Dataset records:
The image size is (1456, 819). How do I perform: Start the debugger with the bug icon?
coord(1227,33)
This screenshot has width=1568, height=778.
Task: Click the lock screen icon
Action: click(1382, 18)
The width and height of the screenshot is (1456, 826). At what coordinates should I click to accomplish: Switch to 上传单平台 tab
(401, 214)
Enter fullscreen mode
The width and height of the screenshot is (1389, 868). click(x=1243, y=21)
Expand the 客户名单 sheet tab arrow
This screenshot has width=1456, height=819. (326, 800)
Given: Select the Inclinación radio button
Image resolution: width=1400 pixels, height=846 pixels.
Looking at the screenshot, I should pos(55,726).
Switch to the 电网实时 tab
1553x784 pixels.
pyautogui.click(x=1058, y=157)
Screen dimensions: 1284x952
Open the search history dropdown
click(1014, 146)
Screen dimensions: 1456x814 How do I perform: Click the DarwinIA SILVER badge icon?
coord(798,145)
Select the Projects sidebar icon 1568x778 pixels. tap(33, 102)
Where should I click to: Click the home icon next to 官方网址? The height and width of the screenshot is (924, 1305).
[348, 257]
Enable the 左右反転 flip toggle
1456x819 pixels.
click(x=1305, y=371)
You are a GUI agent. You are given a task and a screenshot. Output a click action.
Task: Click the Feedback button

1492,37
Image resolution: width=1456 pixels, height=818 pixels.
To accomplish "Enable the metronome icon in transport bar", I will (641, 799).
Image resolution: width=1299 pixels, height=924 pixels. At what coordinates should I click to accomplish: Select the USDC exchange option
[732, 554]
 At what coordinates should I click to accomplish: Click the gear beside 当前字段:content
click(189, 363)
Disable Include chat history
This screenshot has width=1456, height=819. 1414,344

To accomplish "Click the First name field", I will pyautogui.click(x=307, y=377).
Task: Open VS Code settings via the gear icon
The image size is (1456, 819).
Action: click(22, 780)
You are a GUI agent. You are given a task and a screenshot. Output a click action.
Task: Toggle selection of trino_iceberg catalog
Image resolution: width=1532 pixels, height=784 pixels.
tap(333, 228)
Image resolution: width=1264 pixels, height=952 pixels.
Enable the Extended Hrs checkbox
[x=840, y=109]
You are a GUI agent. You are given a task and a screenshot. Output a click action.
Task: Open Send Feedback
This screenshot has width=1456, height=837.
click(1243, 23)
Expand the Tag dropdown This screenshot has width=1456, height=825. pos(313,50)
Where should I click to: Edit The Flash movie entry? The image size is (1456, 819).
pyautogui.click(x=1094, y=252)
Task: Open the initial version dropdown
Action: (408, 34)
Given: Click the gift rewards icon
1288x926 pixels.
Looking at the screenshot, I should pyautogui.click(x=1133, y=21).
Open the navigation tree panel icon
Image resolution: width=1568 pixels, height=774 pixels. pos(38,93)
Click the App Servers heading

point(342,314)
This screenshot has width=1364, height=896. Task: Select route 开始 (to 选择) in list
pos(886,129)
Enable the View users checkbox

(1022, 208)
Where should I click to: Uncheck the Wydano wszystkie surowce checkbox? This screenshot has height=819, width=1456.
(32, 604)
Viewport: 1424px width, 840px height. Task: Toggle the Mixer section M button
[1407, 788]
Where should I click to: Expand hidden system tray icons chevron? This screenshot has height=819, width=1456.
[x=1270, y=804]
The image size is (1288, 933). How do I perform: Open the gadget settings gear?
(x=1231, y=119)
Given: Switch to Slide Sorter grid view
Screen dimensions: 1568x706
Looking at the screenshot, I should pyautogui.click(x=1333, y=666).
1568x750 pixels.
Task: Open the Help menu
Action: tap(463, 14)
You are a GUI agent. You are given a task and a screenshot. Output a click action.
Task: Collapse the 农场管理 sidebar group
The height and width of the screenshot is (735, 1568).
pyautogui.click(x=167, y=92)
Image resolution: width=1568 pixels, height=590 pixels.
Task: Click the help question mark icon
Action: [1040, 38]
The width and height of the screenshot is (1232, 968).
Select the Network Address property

__Required action__. Note each line above that contains "sidebar" and copy it out.

__Exercise output__.
Select the Projects sidebar icon 1568x778 pixels. tap(33, 102)
Task: Collapse the 农场管理 sidebar group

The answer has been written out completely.